I mentioned that I hope they were using real servers, not VM's. I'd
had people try to run real-time systems in virtualization,
specifically with VMware, and it wasn't workable for their needs.

Also, high precision is not the same as low latency, although both
are often grouped together for real-time operations. I'm curious if
Paul needs both.


Re: about realtime system

2014-08-24 Thread Brandon Vincent
On Sun, Aug 24, 2014 at 9:26 AM, Paul Robert Marino prmari...@gmail.com wrote:
 That said I've run hundreds of mission critical systems many accurate to 
 within 5
 milliseconds on the standard kernel with proper tuning and a stripped
 down OS install for nearly a decade and Ive never had an issue.

The standard Linux kernel shipped by most distributions is actually
quite effective in applications that require millisecond level
scheduling precision. Paul's experience confirms this.

If the need for smaller interrupt and scheduling latency arises, the
stock kernel source allows you to generate a soft real-time kernel by
choosing the Preemptible Kernel (PREEMPTDESKTOP) during kernel
configuration and compilation.

What the standard kernel source doesn't provide is reliable and
consistent sub-millisecond scheduling. Applying the PREEMPT_RT patch
generates what can for the most part be considered a hard RTOS kernel.
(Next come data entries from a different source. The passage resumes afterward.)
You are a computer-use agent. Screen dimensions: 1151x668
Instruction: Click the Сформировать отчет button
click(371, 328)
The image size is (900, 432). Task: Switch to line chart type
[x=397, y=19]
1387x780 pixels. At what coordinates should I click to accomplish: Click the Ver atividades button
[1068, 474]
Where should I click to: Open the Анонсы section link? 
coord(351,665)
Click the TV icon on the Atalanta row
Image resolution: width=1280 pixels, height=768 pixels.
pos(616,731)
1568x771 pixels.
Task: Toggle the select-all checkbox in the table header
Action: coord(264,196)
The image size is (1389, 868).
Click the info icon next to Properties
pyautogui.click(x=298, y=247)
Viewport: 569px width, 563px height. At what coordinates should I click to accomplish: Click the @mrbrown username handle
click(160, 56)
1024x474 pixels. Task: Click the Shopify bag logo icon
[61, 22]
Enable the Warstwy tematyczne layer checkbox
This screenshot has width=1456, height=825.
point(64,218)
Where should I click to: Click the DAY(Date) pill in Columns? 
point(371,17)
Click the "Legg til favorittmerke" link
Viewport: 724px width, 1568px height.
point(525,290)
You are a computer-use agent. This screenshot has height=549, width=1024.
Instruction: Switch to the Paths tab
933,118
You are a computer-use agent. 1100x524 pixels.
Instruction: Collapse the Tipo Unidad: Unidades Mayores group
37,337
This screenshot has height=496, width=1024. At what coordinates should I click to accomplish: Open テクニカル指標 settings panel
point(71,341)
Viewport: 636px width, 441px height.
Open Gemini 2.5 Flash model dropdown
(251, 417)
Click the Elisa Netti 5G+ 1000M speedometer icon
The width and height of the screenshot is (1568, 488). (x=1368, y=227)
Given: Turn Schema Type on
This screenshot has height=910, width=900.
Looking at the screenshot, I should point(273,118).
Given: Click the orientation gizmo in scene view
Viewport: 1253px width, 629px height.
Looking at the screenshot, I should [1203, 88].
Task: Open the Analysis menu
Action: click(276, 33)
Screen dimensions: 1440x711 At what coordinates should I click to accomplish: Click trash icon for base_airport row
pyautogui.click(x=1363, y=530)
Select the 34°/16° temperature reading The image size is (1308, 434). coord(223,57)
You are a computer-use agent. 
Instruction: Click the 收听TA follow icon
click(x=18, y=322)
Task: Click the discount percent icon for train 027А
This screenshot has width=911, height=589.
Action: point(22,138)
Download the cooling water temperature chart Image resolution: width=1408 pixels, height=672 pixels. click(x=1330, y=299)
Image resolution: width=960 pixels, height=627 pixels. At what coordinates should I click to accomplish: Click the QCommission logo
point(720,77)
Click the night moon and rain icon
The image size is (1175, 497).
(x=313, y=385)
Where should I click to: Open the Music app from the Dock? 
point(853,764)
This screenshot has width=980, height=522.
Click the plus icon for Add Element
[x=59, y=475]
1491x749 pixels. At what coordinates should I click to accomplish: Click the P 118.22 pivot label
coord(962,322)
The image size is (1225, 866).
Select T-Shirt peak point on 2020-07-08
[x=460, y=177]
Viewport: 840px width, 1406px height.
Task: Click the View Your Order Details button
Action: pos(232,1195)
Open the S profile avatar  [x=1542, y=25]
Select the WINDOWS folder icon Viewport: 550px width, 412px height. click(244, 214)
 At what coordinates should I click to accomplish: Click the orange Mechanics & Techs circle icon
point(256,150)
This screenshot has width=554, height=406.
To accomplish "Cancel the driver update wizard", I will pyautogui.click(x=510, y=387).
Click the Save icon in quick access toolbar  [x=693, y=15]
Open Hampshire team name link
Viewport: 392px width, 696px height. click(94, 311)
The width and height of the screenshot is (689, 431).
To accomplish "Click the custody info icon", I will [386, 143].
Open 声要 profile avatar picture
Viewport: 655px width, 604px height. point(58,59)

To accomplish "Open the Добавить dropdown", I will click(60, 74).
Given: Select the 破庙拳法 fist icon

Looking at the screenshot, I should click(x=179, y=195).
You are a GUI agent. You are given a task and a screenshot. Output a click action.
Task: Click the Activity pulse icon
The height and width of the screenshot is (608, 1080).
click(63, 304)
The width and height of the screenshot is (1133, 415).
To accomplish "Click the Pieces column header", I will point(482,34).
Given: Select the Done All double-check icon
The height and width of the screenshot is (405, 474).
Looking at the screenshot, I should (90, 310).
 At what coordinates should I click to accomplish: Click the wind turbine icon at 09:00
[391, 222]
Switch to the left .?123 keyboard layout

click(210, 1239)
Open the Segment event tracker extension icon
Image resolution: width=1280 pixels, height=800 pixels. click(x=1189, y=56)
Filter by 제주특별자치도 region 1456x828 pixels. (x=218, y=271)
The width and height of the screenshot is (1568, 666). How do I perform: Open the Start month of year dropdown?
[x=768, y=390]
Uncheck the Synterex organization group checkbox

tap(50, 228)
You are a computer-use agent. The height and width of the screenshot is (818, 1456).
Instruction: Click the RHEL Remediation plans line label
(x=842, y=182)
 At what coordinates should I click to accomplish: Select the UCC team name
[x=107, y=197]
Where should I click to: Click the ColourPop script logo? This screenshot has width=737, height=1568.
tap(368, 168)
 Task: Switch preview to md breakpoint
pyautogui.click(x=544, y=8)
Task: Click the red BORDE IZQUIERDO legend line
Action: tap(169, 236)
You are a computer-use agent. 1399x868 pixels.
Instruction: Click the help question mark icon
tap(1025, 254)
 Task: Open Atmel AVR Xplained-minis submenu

For the most part in 99% of applications the standard kernel will
suffice. Without knowing what Lee's application is, it is impossible
to determine if he really needs a soft or hard real-time kernel.

Brandon Vincent


Re: about realtime system

2014-08-24 Thread Paul Robert Marino
Nico
Depending on the role of the particular system and or which company I
was working for at the time I've need one the other or both.
In my current role in the broadcast industry precision with
predictable latency is more important for most of my systems.
That said when I worked in the financial industry it changed based on
what part of the industy I was working for.
The stock exchanges I've worked for cared about precision because it
was more important to them to make sure every one had the same latency
and our logging was accurate for audit purposes.
When I used to work for a managed systems vender for hedge funds they
were all about low latency because the faster they got data in and out
of the exchanges often determined if they had an edge over their
competitors or not. quite literally an extra millisecond could cost
them millions of dollars a second due to the nature of high frequency
trading.

Generally I don't think of real time kernels when I am thinking about
low latency because oftent they increase the latency when dealing with
multiple operations. however the reverse can true if you only have a
box doing one specific task only but that rarely is the case.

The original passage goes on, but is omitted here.